トインビー博士について様々な話題を語ります

トインビー史観を貫くもの

 トインビー博士の歴史観というと、即座に「文明」中心もしくは「高等宗教」中心の歴史観という答えが返ってきます。「20世紀最大の歴史家」と高く評価する声がある一方、専門家を自任する歴史学者の中からは、「アマチュア歴史家」「文明の墓掘り人」等、きわめて感情的で厳しい評価をする人が数多く存在します。大著「歴史の研究」の最終巻が刊行され全貌が明らかになった1950年代以降、一般の人々からの評判が高くななることと反比例して、感情的で否定的な評価が強くなっていきました。その後、1975年に死去されるまで、特に日本においては朝日、毎日、読売、日経などの新聞の新年の紙面等に、時代を分析し未来を展望するトインビー博士の寄稿が掲載されてきた。その名前は、老若男女を問わずほとんどの人の脳裏に収まっていると言って良い。まもなく死後50年の節目が、2025年にはやってくる。現在の時点でトインビー博士の歴史観は、どのように受け止め、評価することができるであろうか。そしてその評価の意義とは何であろうか。既存の歴史学の世界においては、トインビー博士を無視し続けており、現在のアカデミズムの世界にはトインビー史学はない。しかし、現在もなお評価し続けているのが創価学会である。老齢で世界への旅行が難しくなっていたトインビー博士が自ら手紙を書き、訪英と対談を提案され、その提案に応ずる形で、5月の時期を選んで、1972年、1973年と二年と続けて対談を実現した当時40代の創価学会の若きリーダー、池田大作。その対談の内容は日本語版は「21世紀への対話」、英語版は「Choose Life」と題されて出版され、創価学会の世界への発展と連動して、その後世界26言語に翻訳され出版されている。池田大作氏はその後、モスクワ大学北京大学、等の当時共産圏に属していた大学をはじめとして、アメリカのハーバード大学、カリフォルニア大学、ボローニア大学等の欧米の大学に招待され、講演している。
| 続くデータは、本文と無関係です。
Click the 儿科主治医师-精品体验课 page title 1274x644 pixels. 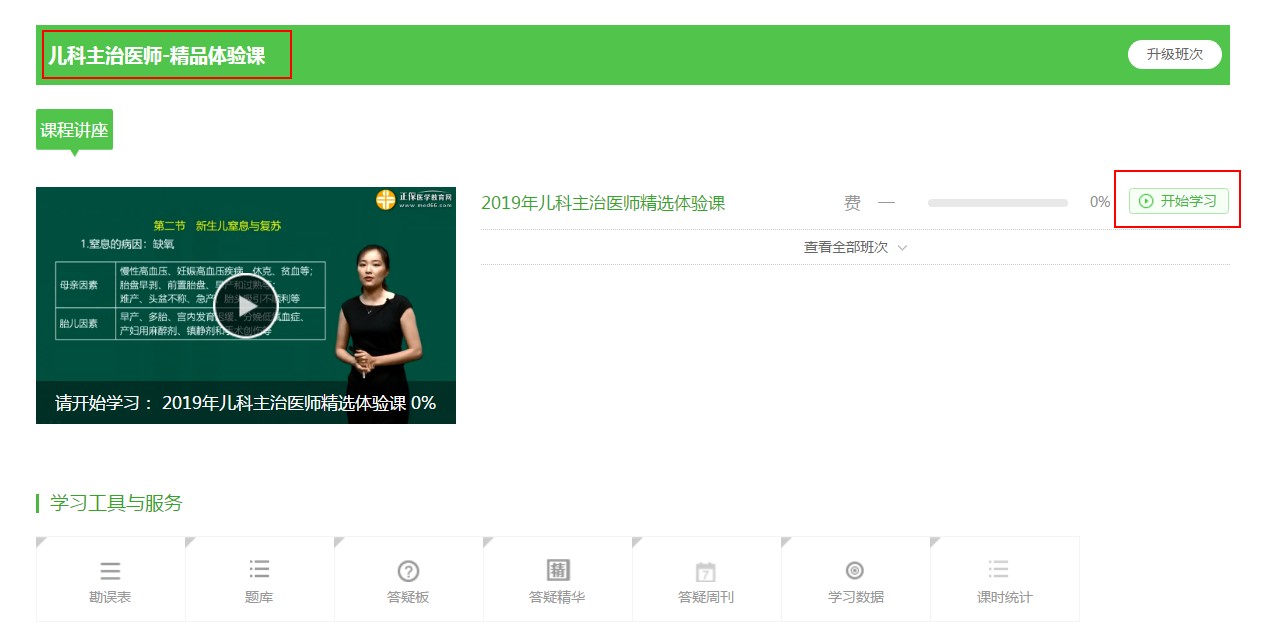(x=157, y=55)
さらに世界300をこえる大学、学術機関から名誉学術称号を受けている。2021年1月2日の段階で93歳になった池田大作氏。その生涯の、日本人としては驚異的な世界の学術界からの評価と顕彰は、その淵源をたどると間違いなくトインビー博士との対談、その内容を収めて出版された「21世紀への対話」(「Choose Life」)にたどり着く。その事実は、この世界での講演、顕彰の場で語られる推薦の言葉の中に明確である。20世紀後半から21世紀にかけての世界の中で、この客観的事実は重要な意味を持つ。しかし特に日本においては、この事実はマスコミ等を通じて表にでることはなく、大部分の日本人は、創価学会の指導者としての池田大作としては認識しているが、世界での客観的な評価は知らないし、知っていても、あえて故意に無視しようとしている。このような奇妙な状況がまだ続いている。
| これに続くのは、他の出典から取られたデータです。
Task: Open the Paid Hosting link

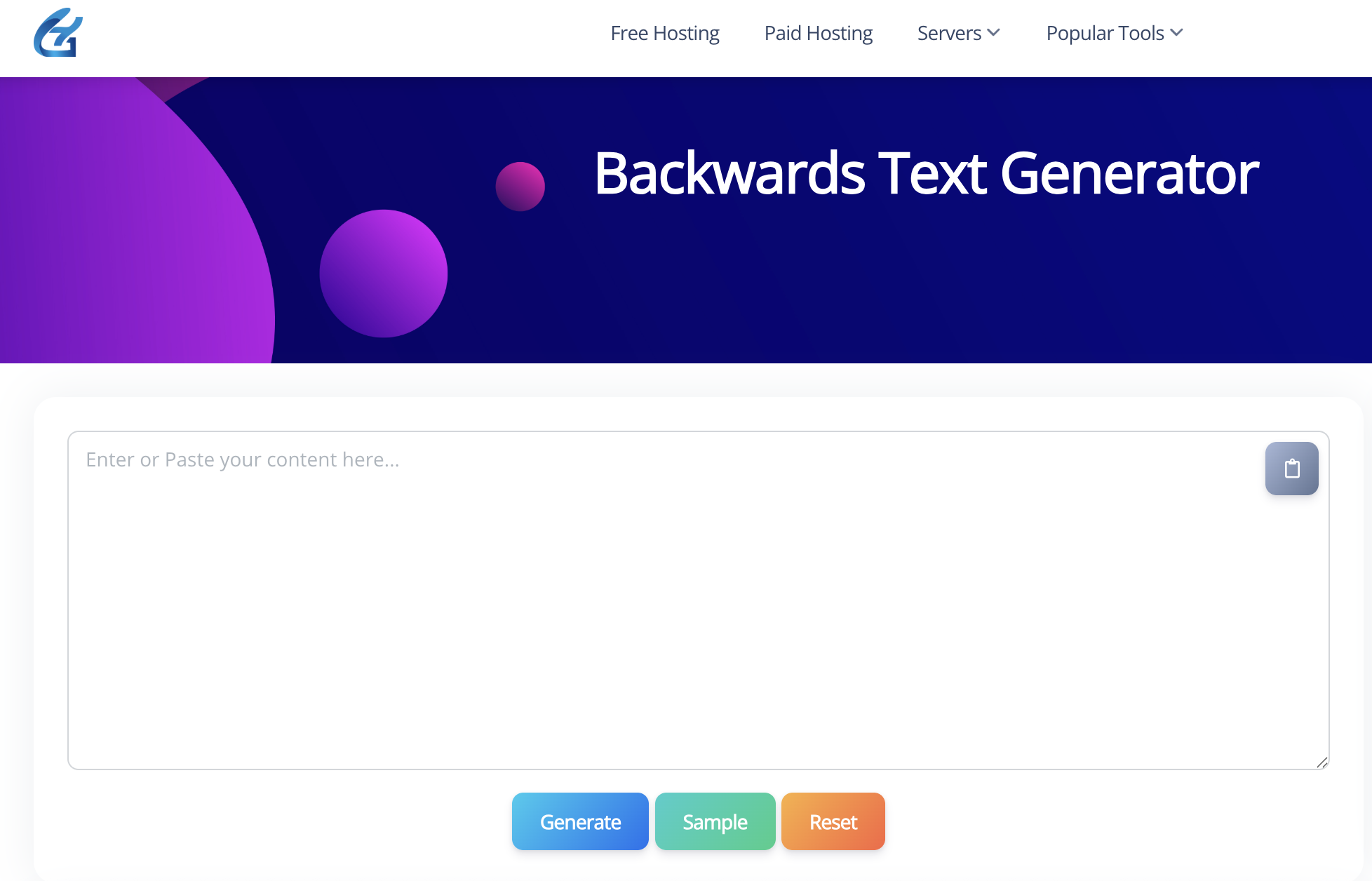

一方、世界の学術機関からの評価は高い。特に「核の時代」に入り、一歩方向を間違えれば全人類の滅亡もあり得る状況の中で、世界全人類の平和と安穏を願う心ある指導者、知識人はこぞって「21世紀への対話」(「Choose Life」)に語られ、記録されている、人類の方向を示す英知と慈愛の言葉に対して、賛同と共感の思いを表明している。